Though it has been ruled unconstitutional, Police Commissioner James O’Neill revealed that the New York City Police Department still uses stop and frisk. He told John Catsimatidis on the Cats Roundtable AM 970 Sunday morning that the NYPD does not perform the practice in the same frequency with which they did previously, but rather, now he says, they are more efficient with it.
“Stop-and-question (and frisk) hasn’t gone away… It’s something that we continue to do, certainly not in the numbers that it was done in the past but it’s pretty fruitful for us,” he said.
Rather than perform thousands of fruitless stops, the NYPD’s cops are zeroing in on those who have previously committed crimes.
As of Sunday, major crimes in New York City are down about 3.5 percent, O’Neill told the radio show, a drop from 84,948 major crime incidents to 82,029.
There have been 2,944 gun arrests, up 18 percent from 2,694, according to public records. There was a 9.5 percent drop in shootings, from 1,111 to 1,005. The commissioner also noted that nearly 3,000 guns have been recovered thus far this year via seizures and buybacks.
There have also been 10 fewer homicides, a 3.4 percent decrease from 293 to 283, records show.
“New York is a very safe place and it’s going to continue to get safer,” he said.
What could be the catch? For starters, stop and frisk was ruled unconstitutional in 2013. U.S. District Court Judge Shira Scheindlin ruled in 2013 that the stop and frisk practice violated the Constitution in the groundbreaking case, Floyd v. City of New York.

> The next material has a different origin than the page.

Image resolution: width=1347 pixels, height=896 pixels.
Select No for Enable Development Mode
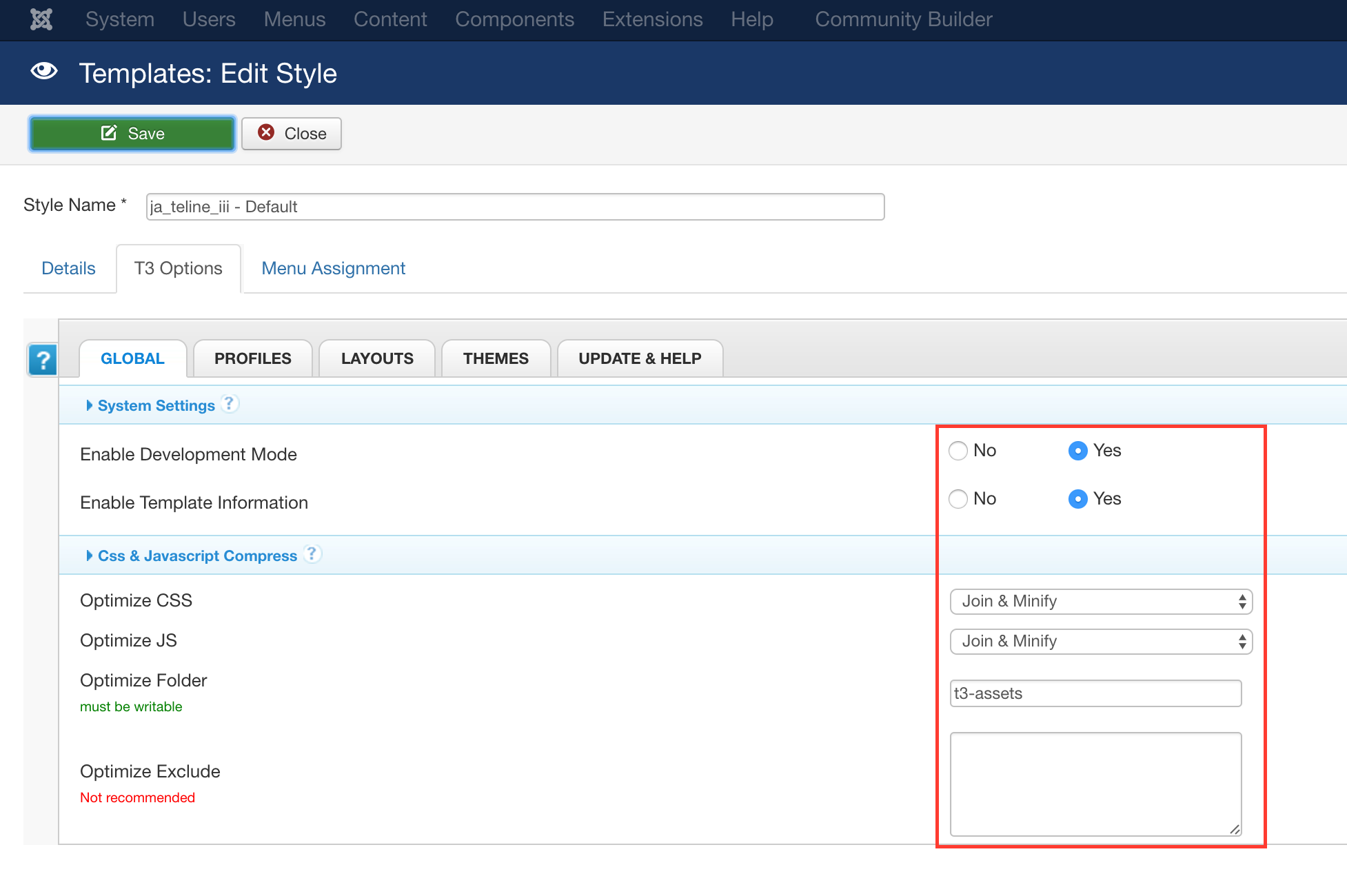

Judge Scheindlin’s ruling was that stop and frisk as a practice was discriminatory for Black people and Hispanic people, which is a violation of both the Fourth and Fourteenth Amendments.
“The Equal Protection Clause’s prohibition on selective enforcement means that suspicious blacks and Hispanics may not be treated differently by the police than equally suspicious whites,” the judge said in the ruling.
Black people and Hispanic people have said for decades that stop and frisk targeted them unfairly. And with the ruling that confirmed this, one would think that would be the end. Yet somehow it is not.